The Los Angeles Unified School District has agreed to share a decade of student data in an effort to figure out the best methods for raising student achievement. The district has entered into an agreement with the independent, nonprofit Los Angeles Education Research Institute (LAERI).
Kyo Yamashiro, LAERI’s executive director, said the first foray into the data will be to examine how eighth grade students do in algebra. She said they’ll break down algebra success rates by school and by subgroups within each school, looking for patterns or programs that helped kids get into algebra and successfully complete it.

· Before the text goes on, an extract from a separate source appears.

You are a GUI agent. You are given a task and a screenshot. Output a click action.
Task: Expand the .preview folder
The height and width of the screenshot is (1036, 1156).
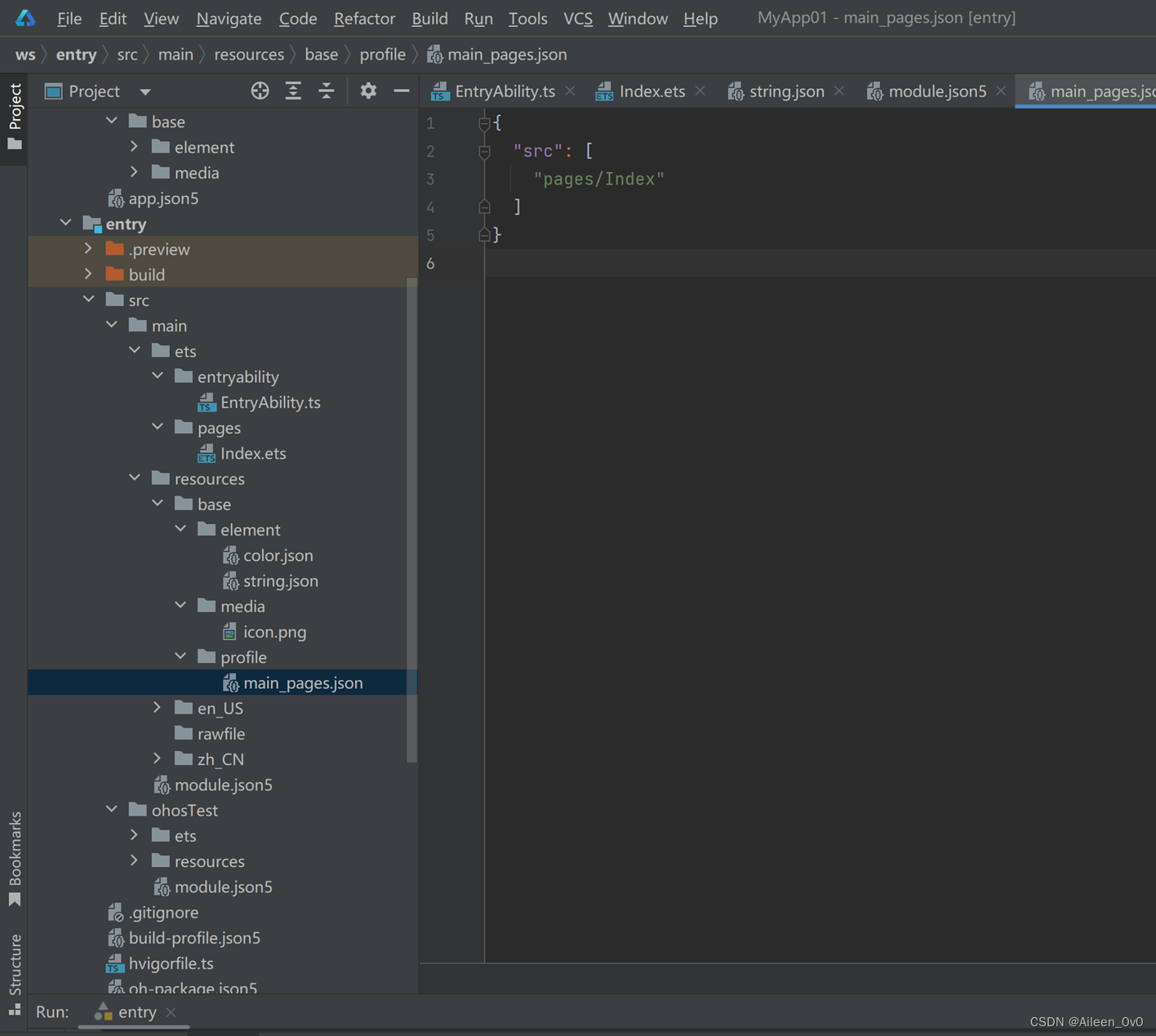coord(89,249)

“By identifying skills and behaviors that are most related to preparing students for this critical gateway subject, we can target those skills and behaviors for further intervention by teachers and administrators,” said Yamashiro in a written statement. Individual students, however, will not be identifiable.
LAUSD is the second-largest school district in the country, with about 670,000 students and more than 900 schools. The initial work will cost at least $278,000, the amount of funding for the project received from JPMorgan Chase and the California Community Foundation.
The long-term goal, said Yamashiro, would be to link the K12 data with other education sectors to be able to follow children from early childhood education, such as preschool, all the way through college, and try to pinpoint what programs work and what makes them work.
“The Los Angeles Unified School District is committed to using evidence-based strategies to improve student achievement,” said Superintendent John Deasy. “Our partnership with LAERI will provide an important, independent, external perspective that will help our district continually improve our efforts to prepare students for successful futures.”
California already has a statewide student database called the California Longitudinal Pupil Achievement Data System, or CALPADS, which, when it’s fully functioning, ought to be able to track students from preschool through college and beyond. But it’s not operating at capacity, and wouldn’t be gathering the kind of information that LAERI is collecting, such as unique district assessment data, Yamashiro told EdSource Today.
As the amount of data collected grows and is disaggregated, “Los Angeles children have the educational opportunities they deserve because it will shine a light on what is working and what’s not,” said Carl Cohn, chair of the LAERI board of directors (and a member of the EdSource board of directors). “This historic agreement is an exciting milestone, allowing L.A. to join the ranks of other major cities, like New York and Chicago, that already have the support of district-research partnerships like this.”